## Directions for this task:
In the records below, begin at the line containing "66 (892, 527)" and end at the line containing "80 (27, 557)"; quote every line in that span exactly, including both boundary lines, and no others.

## Given information:
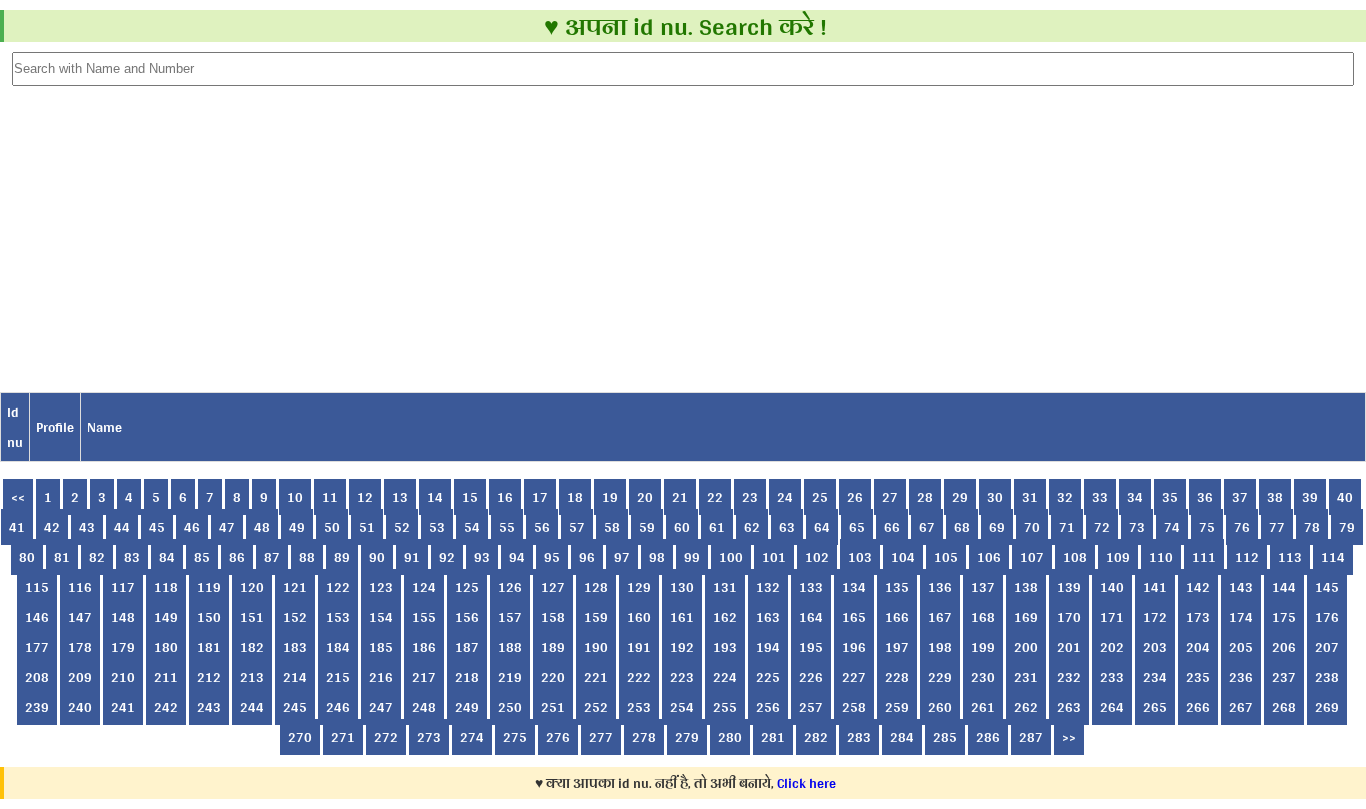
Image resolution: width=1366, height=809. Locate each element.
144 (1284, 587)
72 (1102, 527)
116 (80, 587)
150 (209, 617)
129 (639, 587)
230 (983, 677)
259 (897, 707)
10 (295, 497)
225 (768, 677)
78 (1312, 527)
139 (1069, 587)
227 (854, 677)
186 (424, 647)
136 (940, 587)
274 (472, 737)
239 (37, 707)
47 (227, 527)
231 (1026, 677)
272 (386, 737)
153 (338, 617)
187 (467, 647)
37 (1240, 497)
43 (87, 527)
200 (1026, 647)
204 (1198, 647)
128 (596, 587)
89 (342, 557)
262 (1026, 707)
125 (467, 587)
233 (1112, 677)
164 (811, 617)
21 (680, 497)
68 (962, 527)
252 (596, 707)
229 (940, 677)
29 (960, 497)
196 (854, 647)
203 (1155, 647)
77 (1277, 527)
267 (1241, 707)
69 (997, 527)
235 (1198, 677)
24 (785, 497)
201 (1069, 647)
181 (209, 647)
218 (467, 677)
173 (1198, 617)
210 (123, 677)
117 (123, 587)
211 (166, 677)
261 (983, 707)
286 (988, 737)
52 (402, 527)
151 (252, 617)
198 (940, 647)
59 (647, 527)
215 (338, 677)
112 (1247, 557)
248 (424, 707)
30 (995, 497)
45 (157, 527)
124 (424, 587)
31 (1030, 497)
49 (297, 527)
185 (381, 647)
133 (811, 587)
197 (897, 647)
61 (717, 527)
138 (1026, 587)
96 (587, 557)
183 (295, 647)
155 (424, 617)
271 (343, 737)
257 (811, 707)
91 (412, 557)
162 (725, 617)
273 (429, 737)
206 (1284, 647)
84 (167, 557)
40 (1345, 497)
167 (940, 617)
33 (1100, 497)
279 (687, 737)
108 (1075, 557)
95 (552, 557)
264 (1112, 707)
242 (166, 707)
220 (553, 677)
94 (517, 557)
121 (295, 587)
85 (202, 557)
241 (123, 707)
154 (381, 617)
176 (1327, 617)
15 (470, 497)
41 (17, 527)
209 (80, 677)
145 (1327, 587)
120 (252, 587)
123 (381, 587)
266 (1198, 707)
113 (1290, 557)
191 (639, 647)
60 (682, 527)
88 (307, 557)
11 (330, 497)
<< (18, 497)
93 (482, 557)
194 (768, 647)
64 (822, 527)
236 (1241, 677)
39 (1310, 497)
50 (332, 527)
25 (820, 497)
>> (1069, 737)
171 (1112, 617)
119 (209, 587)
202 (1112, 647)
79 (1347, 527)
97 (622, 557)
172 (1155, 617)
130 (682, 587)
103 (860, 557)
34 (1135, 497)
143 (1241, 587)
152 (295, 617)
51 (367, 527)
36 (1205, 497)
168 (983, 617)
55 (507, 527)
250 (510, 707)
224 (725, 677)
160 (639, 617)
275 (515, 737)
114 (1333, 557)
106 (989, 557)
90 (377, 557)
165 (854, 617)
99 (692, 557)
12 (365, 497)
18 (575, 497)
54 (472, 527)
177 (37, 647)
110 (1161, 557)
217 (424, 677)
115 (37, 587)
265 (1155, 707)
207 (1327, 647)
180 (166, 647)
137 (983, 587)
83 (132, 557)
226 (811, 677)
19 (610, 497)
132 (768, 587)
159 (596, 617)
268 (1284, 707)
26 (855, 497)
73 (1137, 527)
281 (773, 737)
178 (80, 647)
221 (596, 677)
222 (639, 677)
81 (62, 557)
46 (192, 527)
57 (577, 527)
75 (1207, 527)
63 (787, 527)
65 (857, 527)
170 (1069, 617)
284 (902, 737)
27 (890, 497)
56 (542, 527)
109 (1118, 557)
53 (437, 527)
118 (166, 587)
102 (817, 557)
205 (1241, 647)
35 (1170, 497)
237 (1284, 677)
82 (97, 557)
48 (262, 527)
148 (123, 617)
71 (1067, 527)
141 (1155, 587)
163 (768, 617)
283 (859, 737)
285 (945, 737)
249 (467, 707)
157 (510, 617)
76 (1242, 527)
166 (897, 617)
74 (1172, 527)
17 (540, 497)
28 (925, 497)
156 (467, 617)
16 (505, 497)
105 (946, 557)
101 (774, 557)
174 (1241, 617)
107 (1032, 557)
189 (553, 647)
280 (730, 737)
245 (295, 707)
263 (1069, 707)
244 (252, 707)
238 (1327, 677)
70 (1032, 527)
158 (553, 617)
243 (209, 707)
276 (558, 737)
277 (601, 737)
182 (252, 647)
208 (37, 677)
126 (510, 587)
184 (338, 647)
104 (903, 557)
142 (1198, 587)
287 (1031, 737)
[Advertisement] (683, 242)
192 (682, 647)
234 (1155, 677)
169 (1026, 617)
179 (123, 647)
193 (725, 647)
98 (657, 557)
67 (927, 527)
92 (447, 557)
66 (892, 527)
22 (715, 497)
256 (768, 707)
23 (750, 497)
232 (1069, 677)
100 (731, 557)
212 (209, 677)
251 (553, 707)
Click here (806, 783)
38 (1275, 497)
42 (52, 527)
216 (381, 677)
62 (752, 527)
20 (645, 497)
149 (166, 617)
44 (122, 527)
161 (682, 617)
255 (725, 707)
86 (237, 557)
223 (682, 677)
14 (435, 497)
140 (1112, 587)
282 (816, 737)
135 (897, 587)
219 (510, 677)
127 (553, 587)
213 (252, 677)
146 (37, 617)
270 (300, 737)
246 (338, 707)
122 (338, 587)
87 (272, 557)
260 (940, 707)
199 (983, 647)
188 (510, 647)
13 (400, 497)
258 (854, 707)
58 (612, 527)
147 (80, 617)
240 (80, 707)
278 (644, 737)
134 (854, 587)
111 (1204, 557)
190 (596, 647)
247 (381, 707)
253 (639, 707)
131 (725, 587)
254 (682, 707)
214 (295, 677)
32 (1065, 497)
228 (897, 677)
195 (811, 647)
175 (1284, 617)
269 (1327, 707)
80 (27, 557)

...

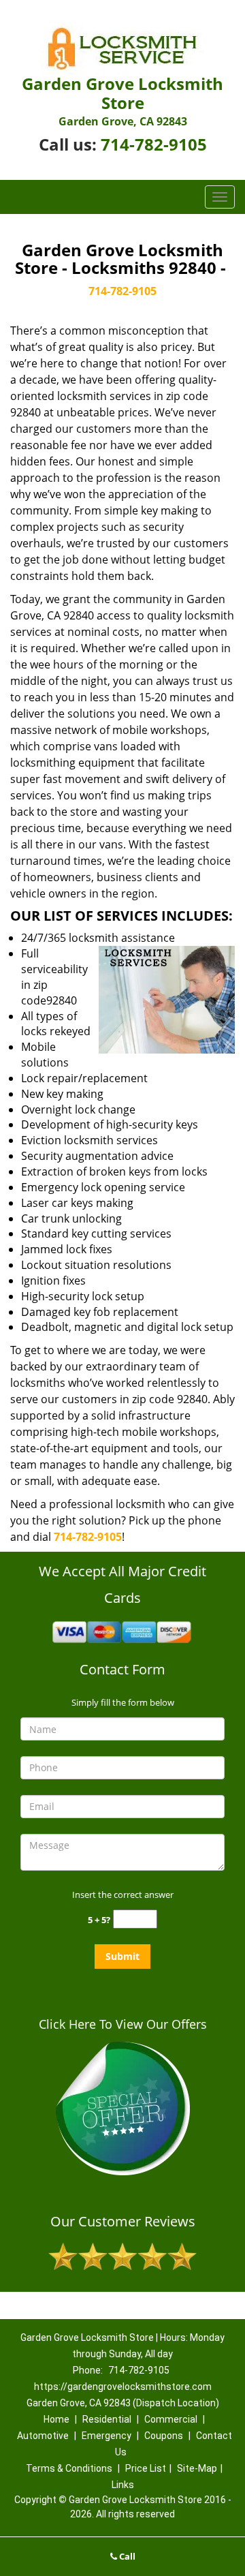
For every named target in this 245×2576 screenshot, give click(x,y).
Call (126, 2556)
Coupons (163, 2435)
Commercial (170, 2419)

## Exercise answer:
66 (892, 527)
22 (715, 497)
256 (768, 707)
23 (750, 497)
232 (1069, 677)
100 (731, 557)
212 (209, 677)
251 (553, 707)
Click here (806, 783)
38 (1275, 497)
42 (52, 527)
216 (381, 677)
62 (752, 527)
20 (645, 497)
149 (166, 617)
44 (122, 527)
161 (682, 617)
255 (725, 707)
86 (237, 557)
223 (682, 677)
14 (435, 497)
140 (1112, 587)
282 (816, 737)
135 (897, 587)
219 (510, 677)
127 (553, 587)
213 (252, 677)
146 (37, 617)
270 (300, 737)
246 (338, 707)
122 (338, 587)
87 (272, 557)
260 (940, 707)
199 (983, 647)
188 (510, 647)
13 (400, 497)
258 (854, 707)
58 (612, 527)
147 (80, 617)
240 (80, 707)
278 (644, 737)
134 (854, 587)
111 (1204, 557)
190 (596, 647)
247 (381, 707)
253 (639, 707)
131 (725, 587)
254 (682, 707)
214 (295, 677)
32 (1065, 497)
228 (897, 677)
195 (811, 647)
175 (1284, 617)
269 (1327, 707)
80 (27, 557)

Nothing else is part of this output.